#### Records supplied ####

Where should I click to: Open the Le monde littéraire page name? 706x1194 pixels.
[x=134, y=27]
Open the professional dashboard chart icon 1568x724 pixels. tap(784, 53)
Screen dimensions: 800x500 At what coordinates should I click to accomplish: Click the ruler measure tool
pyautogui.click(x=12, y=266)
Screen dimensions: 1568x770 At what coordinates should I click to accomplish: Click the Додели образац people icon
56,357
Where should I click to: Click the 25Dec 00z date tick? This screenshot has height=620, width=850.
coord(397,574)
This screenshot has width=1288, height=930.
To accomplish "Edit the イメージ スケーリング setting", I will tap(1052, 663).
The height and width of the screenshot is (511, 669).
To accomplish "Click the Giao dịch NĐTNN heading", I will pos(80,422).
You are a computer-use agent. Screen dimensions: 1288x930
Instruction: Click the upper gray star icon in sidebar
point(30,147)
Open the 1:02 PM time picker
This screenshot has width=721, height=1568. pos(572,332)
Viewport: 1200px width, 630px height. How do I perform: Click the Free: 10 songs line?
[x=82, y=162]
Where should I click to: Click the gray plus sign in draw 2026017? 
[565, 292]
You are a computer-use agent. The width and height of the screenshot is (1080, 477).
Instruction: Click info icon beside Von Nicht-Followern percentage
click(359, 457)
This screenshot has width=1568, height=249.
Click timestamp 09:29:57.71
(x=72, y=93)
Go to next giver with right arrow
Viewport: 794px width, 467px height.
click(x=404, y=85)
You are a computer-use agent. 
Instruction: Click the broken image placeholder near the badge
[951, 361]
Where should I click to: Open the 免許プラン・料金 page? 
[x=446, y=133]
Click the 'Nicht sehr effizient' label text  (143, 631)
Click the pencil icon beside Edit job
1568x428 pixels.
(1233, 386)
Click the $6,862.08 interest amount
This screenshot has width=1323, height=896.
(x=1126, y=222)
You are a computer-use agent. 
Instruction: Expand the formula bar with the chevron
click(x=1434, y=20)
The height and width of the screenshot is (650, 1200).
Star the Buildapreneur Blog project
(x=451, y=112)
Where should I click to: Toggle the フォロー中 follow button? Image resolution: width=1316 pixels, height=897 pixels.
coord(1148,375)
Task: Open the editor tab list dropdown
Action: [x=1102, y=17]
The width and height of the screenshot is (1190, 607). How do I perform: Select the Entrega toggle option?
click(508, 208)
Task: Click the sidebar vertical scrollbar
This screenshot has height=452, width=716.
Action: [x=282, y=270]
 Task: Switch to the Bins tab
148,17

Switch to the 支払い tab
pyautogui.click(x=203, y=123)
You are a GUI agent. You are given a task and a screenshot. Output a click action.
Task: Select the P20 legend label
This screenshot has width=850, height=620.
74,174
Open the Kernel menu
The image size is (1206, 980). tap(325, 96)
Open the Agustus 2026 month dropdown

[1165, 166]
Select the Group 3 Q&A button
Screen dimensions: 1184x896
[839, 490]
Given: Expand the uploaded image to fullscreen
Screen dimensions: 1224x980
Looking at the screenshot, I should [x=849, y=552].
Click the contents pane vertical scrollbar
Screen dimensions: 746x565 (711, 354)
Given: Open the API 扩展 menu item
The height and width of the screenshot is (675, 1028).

####

**What needs to be done**. Reproduce verbatim only the segment of the listing bounded by the line containing "Go to next giver with right arrow" and the line containing "Click the pencil icon beside Edit job", with both boundary lines included.

**Output of the task**.
Go to next giver with right arrow
Viewport: 794px width, 467px height.
click(x=404, y=85)
You are a computer-use agent. 
Instruction: Click the broken image placeholder near the badge
[951, 361]
Where should I click to: Open the 免許プラン・料金 page? 
[x=446, y=133]
Click the 'Nicht sehr effizient' label text  (143, 631)
Click the pencil icon beside Edit job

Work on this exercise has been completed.